For Professor Jane Taylor at the University of the Western Cape (UWC), that way is simple: puppetry.
“The relationship between the organic and the technical - what we might think of as puppetry - has been with our species for millennia,” she says.
As the Andrew W Mellon Chair of Aesthetic Theory and Material Performance at UWC’s Centre for Humanities Research (CHR), and a celebrated scholar and creative puppeteer in her own right, Prof Taylor knows what she’s talking about.
She explains that work in puppetry arts has, for many years, helped mankind to understand the complex psychology, philosophy and artistry of new ways in which we live.
“It is one thing to tell a class of students that there is something uncanny and irresistible about a wooden ape who is engaged in activity in the corner of the room, but it is another thing for the students to watch a performance in which a wooden ape attempts to play the piano. The history of tool use in primates is an abstract idea, but it is an unforgettable event to watch a wooden chimp learning how to catch termites with a stick.”

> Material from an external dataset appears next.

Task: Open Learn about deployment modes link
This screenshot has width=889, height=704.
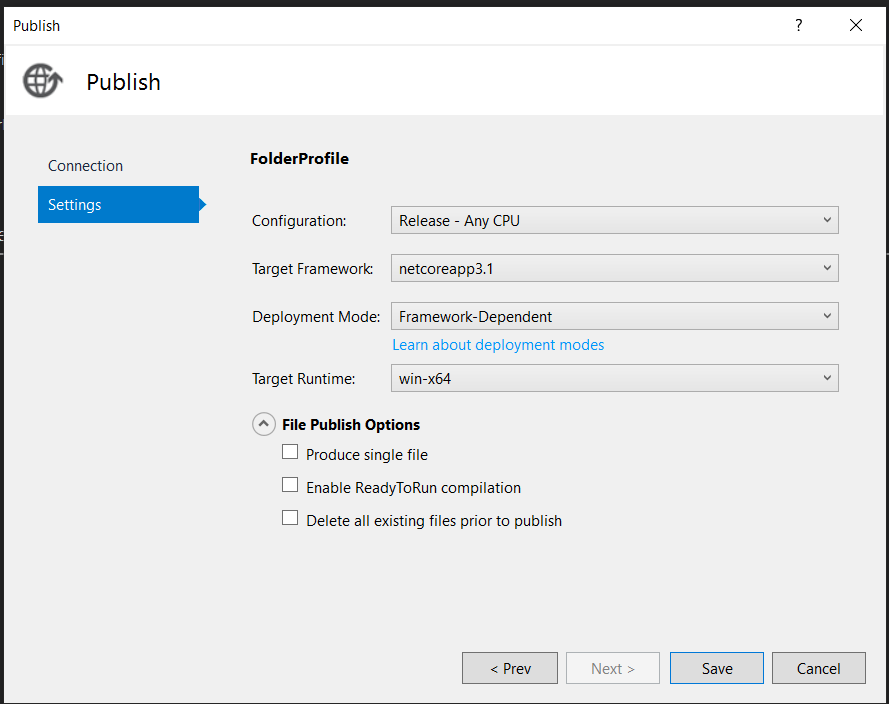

Puppetry arts have made significant advances in the past 20 years, in large part because of the global impact of the artistry of Cape Town’s own Handspring Puppet Company.
uKwanda worked with the Handspring Puppet Company and were responsible for helping to build the War Horse puppets and award-winning performances, giving rise to a powerfully moving and imaginative drama that was seen by over nine million people worldwide. When that came to an end, they built their own company, and CHR fostered a dynamic partnership with the Handspring Puppet Company to build the next generation of Handspring puppets.
Puppetry: Helping Youth Dream Big In Barrydale
In 2011 the CHR established a partnership with colleagues in the arts as well as with the Handspring Puppet Company to give support to the Little Karoo town of Barrydale through a rural arts initiative.
“Like so many Karoo towns, the place had been split during the apartheid years, and the families of allegedly mixed descent were displaced from what was to become a white town,” Prof Taylor explains. “The displaced members of the community were relocated to Smitsville, a township on the outskirts of the whitened village. It became our purpose to work with puppets that could parade between the two fragments of the broken community, and to work toward the integration of a historically shattered group of people.”
The Barrydale Performance, a partnership between Net vir Pret and the CHR, is a highlight on the South African creative calendar, and brings community performers together with leading local and international artists.
“The community co-creates the parade and performance, using puppetry as a metaphoric and mythic tool to explore their own complex legacies of identity, cultural heritage, ecology and community,” notes Aja Marneweck, CHR-based Puppetry and Theatre Fellow in the Laboratory of Kinetic Objects (LoKO), and director of the annual parade since 2014.
In June puppeteers from Net vir Pret and CHR will be working with Marneweck and award-winning visual and live artist Marcus Neustetter on a large performance project at the Vrystaat Arts Festival (https://www.vrystaatkunstefees.co.za/en/home/), working with puppets designed and made by Ukwanda Puppet Company, in site-specific performances across the city of Bloemfontein.
“The process offers the community an artistic engagement, not only with making and creating original puppets, but also with magical realist thinking and experiences. It facilitates a creative exploration of the possibility for self and communal renewal in this complex landscape.”